Kelly Lin and Carl Ng, playing the ambitious Wong couple, were selected as good examples of the "new generation" of actors working in the Hong Kong film industry. Kim Gordon, whose acting roles had been considerably undemanding before Boarding Gate, had worked with Assayas previously with the music for Irma Vep and Demonlover. Based on her experience of living in Hong Kong in her youth and on her desire to further her acting career, Assayas cast her in a supporting role.

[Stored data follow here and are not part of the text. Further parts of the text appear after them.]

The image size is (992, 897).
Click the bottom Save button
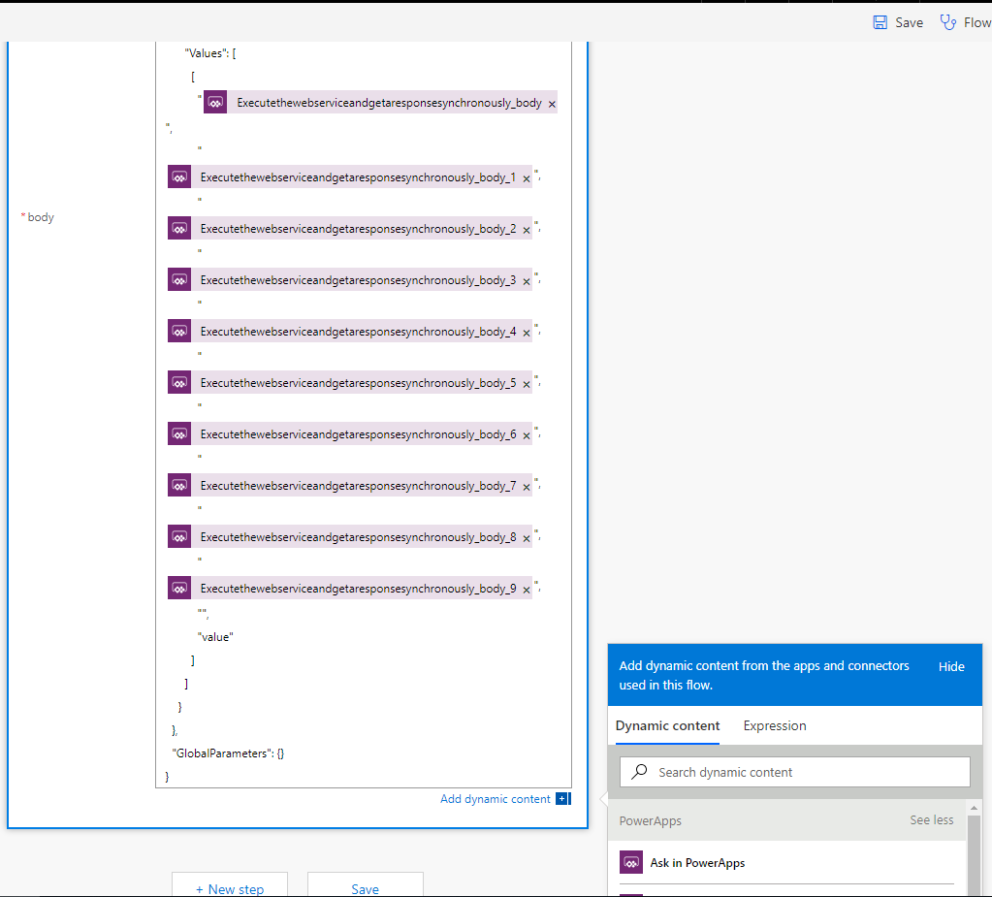[365, 888]
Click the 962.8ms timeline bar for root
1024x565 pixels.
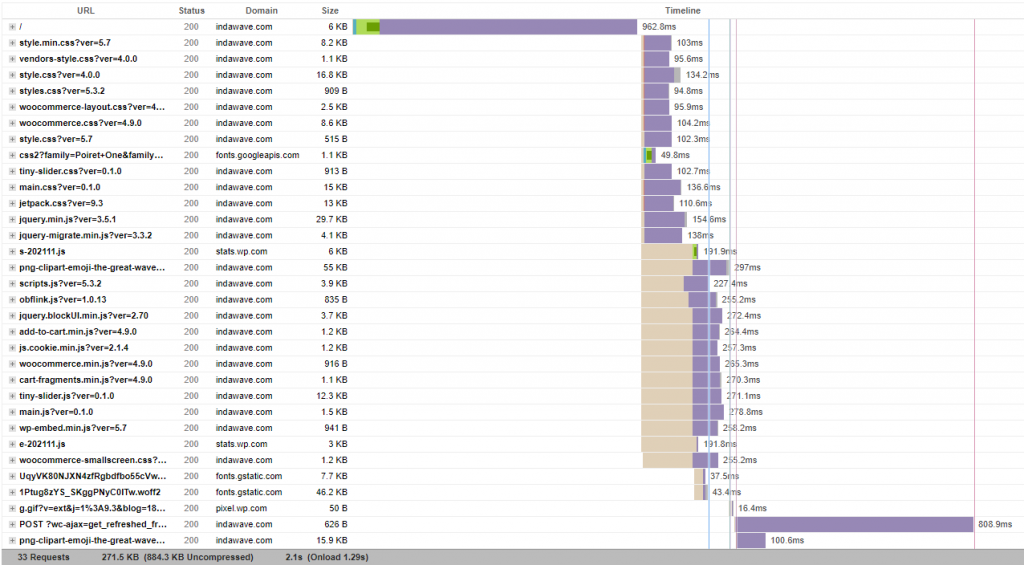[x=508, y=27]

==Themes and significance==
Wayne State University professor of English Steven Shaviro, author of The Cinematic Body, has composed a lengthy essay on the themes of conduits and interchangeability in the world of global capitalism as they are explored and visualized in Boarding Gate.

==Reception==
The film has garnered mixed to negative reviews. Review aggregator Rotten Tomatoes reported that 31% of critics gave the film positive reviews, based on 45 reviews, with the website's critics consensus reading, "Boarding Gate has little substance beneath its faux-thriller surface, and marks a step down from director Olivier Assayas' usual work." Metacritic reported the film had an average score of 47 out of 100, based on 15 reviews.

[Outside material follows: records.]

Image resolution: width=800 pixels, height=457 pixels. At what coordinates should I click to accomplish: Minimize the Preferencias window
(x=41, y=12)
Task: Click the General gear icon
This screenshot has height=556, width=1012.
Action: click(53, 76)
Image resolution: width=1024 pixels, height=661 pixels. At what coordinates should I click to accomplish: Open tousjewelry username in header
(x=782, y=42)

Marketed as an "erotic noir-thriller", the film incited some tough criticism for the more explicit content which it explores, earning it the title of "a limp, sleazy inanity" with "a whiff of voyeuristic self-indulgence" in Varietys review of the film. Even the more positive pieces comment on this, such as Slants review by David Pratt-Robinson, which remarks that lead actress Asia Argento "looks ready to rape anything in sight".

The film's acting inspired a wide range of critical opinion, although the view that Asia Argento is one of the most appealing aspects of Boarding Gate is nearly universal. The Village Voices J. Hoberman takes this common remark to its extreme, when juxtaposed with a scathing review of the film—"There's basically only one reason to see Olivier Assayas's self-consciously hypermodern, meta-sleazy, English-French-Chinese-language globo-thriller Boarding Gate, and her name is Asia Argento."

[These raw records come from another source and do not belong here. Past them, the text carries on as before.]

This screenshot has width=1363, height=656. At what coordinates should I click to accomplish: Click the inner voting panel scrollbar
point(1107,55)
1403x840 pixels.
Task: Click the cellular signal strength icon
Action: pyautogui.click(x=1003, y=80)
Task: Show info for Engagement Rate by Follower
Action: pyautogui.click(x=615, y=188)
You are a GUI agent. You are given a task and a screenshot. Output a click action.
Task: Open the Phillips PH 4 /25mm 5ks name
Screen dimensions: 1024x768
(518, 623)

Several reviews go as far as to imply that it is the inevitable product of the actress' own provocative attitude rather than simply a performance. Manohla Dargis, praising Argento's performance as striking, notes that her "on-screen ferocity" only nearly rivals her prominent tattoos and "the ease with which she sheds her clothes, which explains why I can describe those tattoos with confidence." Describing her as "aggressively carnal", New York magazine's David Edelstein makes the wry remark that he "can't help thinking there was a mix-up at the hospital and her dad was Klaus Kinski."

David Pratt-Robinson had a positive take on the character: "so fierce and so fragile,... a global misfit, a citizen of the world who can't quite find her place...yet, somehow, she makes the idea of being in transit feel like home." Whilst criticizing her general approach to acting as "bluffing her way through", The New Yorkers David Denby similarly describes Sandra as "lewd and hungry, but she's not boring — the character keeps changing, and you can see Argento's mind working behind all the viperish moves."

Little attention is generally given to other performances, summarized by Variety in the phrase "cast, whether native English speakers or not, woodenly recite their lines." However, Kim Gordon's "god-awful cameo" as businesswoman Kay is frequently singled out for criticism. She "gives one of the worst musician-turned-actor turns in recent memory," according to Joe Neumaier of the New York Daily News.

Boarding Gate was placed at 83 on Slant's best films of the 2000s.